42nd Attorney General of Louisiana
- In office January 13, 1992 – January 12, 2004
- Governor: Edwin Edwards Mike Foster
- Preceded by: Billy Guste
- Succeeded by: Charles Foti

Personal details
- Born: Richard Phillip Ieyoub August 11, 1944 Lake Charles, Louisiana, U.S.
- Died: April 10, 2023 (aged 78) Baton Rouge, Louisiana, U.S.
- Party: Democratic
- Spouse: Caprice Brown
- Children: 7
- Education: McNeese State University (BA) Louisiana State University (JD)

= Richard Ieyoub =

American lawyer and politician (1944–2023)
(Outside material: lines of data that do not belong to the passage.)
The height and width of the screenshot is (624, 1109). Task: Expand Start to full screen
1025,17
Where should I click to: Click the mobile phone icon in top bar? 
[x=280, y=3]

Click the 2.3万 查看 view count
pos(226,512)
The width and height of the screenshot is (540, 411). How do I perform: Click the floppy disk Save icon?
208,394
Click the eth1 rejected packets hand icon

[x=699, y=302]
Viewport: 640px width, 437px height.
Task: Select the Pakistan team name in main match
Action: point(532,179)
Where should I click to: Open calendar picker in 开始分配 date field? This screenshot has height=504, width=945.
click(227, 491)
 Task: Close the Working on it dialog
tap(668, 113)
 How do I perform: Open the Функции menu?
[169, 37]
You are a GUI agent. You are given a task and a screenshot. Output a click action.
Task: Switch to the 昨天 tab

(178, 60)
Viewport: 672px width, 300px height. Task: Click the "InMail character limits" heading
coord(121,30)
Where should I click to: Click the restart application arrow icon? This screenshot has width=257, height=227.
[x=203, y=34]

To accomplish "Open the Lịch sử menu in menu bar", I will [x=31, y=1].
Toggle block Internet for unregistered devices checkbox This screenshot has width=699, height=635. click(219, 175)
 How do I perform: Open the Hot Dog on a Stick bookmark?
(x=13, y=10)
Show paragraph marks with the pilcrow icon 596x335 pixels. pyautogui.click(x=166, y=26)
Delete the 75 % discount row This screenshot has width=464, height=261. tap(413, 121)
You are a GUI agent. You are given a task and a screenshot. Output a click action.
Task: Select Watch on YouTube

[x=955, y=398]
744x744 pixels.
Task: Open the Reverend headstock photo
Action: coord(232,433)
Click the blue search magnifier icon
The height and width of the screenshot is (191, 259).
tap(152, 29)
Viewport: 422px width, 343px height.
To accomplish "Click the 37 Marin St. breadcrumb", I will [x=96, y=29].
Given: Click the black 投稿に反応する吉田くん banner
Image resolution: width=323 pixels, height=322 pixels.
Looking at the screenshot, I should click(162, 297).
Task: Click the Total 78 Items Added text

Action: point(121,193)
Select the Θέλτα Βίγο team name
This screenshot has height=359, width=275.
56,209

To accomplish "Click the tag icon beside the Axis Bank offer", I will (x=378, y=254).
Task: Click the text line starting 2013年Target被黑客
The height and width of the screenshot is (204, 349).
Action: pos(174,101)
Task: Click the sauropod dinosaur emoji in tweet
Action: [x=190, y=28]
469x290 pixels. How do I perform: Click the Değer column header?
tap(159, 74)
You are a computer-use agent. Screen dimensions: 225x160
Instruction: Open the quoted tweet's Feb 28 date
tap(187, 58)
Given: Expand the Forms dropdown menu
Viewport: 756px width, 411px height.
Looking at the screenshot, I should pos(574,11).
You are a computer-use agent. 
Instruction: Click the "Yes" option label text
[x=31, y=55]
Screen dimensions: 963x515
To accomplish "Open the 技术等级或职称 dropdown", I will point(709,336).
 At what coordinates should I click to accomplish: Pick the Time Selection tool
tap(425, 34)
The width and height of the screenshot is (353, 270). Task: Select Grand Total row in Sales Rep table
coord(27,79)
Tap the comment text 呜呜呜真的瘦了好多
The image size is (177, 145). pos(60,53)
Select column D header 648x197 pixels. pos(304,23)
Richard Phillip Ieyoub, Sr. (/ˈaɪjuːb/ EYE-yoob; August 11, 1944 – April 10, 2023) was an American attorney and politician from the state of Louisiana. He served as the attorney general of Louisiana from 1992 to 2004. He unsuccessfully ran for governor in 2003.

Ieyoub's father, Philip, emigrated from Lebanon to Lake Charles, Louisiana, and his mother, Virginia, was a first-generation Lebanese American.

Ieyoub was inducted into the Louisiana Political Museum and Hall of Fame in 2016.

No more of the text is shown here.